__MATERIAL PROVIDED__.
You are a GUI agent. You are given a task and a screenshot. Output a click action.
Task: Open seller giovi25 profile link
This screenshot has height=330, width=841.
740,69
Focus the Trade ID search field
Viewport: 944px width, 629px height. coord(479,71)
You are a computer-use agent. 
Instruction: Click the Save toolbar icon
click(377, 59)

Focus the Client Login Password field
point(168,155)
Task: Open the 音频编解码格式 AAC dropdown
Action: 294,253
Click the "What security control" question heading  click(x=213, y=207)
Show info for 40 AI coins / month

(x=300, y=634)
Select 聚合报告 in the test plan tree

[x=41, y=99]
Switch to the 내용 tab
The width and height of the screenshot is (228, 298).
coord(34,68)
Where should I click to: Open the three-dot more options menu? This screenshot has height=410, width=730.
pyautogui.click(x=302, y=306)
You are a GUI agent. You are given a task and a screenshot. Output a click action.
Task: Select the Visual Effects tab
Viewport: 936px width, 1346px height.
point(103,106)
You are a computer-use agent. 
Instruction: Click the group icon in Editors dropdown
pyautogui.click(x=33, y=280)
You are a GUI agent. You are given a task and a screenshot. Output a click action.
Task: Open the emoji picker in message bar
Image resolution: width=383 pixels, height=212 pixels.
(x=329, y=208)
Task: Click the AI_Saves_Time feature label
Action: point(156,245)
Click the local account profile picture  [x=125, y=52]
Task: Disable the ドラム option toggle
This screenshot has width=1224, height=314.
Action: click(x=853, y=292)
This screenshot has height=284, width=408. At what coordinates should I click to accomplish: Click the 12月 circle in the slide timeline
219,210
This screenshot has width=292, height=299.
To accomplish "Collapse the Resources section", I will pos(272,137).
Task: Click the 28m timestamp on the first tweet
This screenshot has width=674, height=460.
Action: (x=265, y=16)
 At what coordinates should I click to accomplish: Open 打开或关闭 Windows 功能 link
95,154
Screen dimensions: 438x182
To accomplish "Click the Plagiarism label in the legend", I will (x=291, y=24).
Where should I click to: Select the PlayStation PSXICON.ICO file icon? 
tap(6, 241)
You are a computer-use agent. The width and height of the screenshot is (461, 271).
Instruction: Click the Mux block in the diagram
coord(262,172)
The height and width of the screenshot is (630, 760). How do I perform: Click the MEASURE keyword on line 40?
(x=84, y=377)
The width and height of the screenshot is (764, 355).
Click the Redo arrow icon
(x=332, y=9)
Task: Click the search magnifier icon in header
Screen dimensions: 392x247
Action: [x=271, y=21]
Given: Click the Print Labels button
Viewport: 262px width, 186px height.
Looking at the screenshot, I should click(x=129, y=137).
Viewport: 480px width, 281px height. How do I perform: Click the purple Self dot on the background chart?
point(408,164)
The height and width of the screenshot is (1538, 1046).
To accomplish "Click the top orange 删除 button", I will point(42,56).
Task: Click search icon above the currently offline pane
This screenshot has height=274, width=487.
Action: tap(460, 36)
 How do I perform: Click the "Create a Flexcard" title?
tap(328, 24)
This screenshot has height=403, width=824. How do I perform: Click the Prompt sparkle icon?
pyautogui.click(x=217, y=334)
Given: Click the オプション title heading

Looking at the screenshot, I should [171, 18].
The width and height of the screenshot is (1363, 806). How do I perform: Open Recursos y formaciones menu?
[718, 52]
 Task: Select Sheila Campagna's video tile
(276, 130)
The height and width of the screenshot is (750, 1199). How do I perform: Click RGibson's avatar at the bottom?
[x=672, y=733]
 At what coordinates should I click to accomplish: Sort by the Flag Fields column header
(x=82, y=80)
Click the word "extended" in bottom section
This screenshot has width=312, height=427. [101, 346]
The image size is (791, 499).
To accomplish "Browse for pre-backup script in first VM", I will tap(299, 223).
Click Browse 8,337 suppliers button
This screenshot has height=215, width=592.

__ABOUT THIS TASK__.
Could you give the records again, exactly as they appear?

__ANSWER SECTION__.
You are a GUI agent. You are given a task and a screenshot. Output a click action.
Task: Open seller giovi25 profile link
This screenshot has height=330, width=841.
740,69
Focus the Trade ID search field
Viewport: 944px width, 629px height. coord(479,71)
You are a computer-use agent. 
Instruction: Click the Save toolbar icon
click(377, 59)

Focus the Client Login Password field
point(168,155)
Task: Open the 音频编解码格式 AAC dropdown
Action: 294,253
Click the "What security control" question heading  click(x=213, y=207)
Show info for 40 AI coins / month

(x=300, y=634)
Select 聚合报告 in the test plan tree

[x=41, y=99]
Switch to the 내용 tab
The width and height of the screenshot is (228, 298).
coord(34,68)
Where should I click to: Open the three-dot more options menu? This screenshot has height=410, width=730.
pyautogui.click(x=302, y=306)
You are a GUI agent. You are given a task and a screenshot. Output a click action.
Task: Select the Visual Effects tab
Viewport: 936px width, 1346px height.
point(103,106)
You are a computer-use agent. 
Instruction: Click the group icon in Editors dropdown
pyautogui.click(x=33, y=280)
You are a GUI agent. You are given a task and a screenshot. Output a click action.
Task: Open the emoji picker in message bar
Image resolution: width=383 pixels, height=212 pixels.
(x=329, y=208)
Task: Click the AI_Saves_Time feature label
Action: point(156,245)
Click the local account profile picture  [x=125, y=52]
Task: Disable the ドラム option toggle
This screenshot has width=1224, height=314.
Action: click(x=853, y=292)
This screenshot has height=284, width=408. At what coordinates should I click to accomplish: Click the 12月 circle in the slide timeline
219,210
This screenshot has width=292, height=299.
To accomplish "Collapse the Resources section", I will pos(272,137).
Task: Click the 28m timestamp on the first tweet
This screenshot has width=674, height=460.
Action: (x=265, y=16)
 At what coordinates should I click to accomplish: Open 打开或关闭 Windows 功能 link
95,154
Screen dimensions: 438x182
To accomplish "Click the Plagiarism label in the legend", I will (x=291, y=24).
Where should I click to: Select the PlayStation PSXICON.ICO file icon? 
tap(6, 241)
You are a computer-use agent. The width and height of the screenshot is (461, 271).
Instruction: Click the Mux block in the diagram
coord(262,172)
The height and width of the screenshot is (630, 760). How do I perform: Click the MEASURE keyword on line 40?
(x=84, y=377)
The width and height of the screenshot is (764, 355).
Click the Redo arrow icon
(x=332, y=9)
Task: Click the search magnifier icon in header
Screen dimensions: 392x247
Action: [x=271, y=21]
Given: Click the Print Labels button
Viewport: 262px width, 186px height.
Looking at the screenshot, I should click(x=129, y=137).
Viewport: 480px width, 281px height. How do I perform: Click the purple Self dot on the background chart?
point(408,164)
The height and width of the screenshot is (1538, 1046).
To accomplish "Click the top orange 删除 button", I will point(42,56).
Task: Click search icon above the currently offline pane
This screenshot has height=274, width=487.
Action: tap(460, 36)
 How do I perform: Click the "Create a Flexcard" title?
tap(328, 24)
This screenshot has height=403, width=824. How do I perform: Click the Prompt sparkle icon?
pyautogui.click(x=217, y=334)
Given: Click the オプション title heading

Looking at the screenshot, I should [171, 18].
The width and height of the screenshot is (1363, 806). How do I perform: Open Recursos y formaciones menu?
[718, 52]
 Task: Select Sheila Campagna's video tile
(276, 130)
The height and width of the screenshot is (750, 1199). How do I perform: Click RGibson's avatar at the bottom?
[x=672, y=733]
 At what coordinates should I click to accomplish: Sort by the Flag Fields column header
(x=82, y=80)
Click the word "extended" in bottom section
This screenshot has width=312, height=427. [101, 346]
The image size is (791, 499).
To accomplish "Browse for pre-backup script in first VM", I will tap(299, 223).
Click Browse 8,337 suppliers button
This screenshot has height=215, width=592.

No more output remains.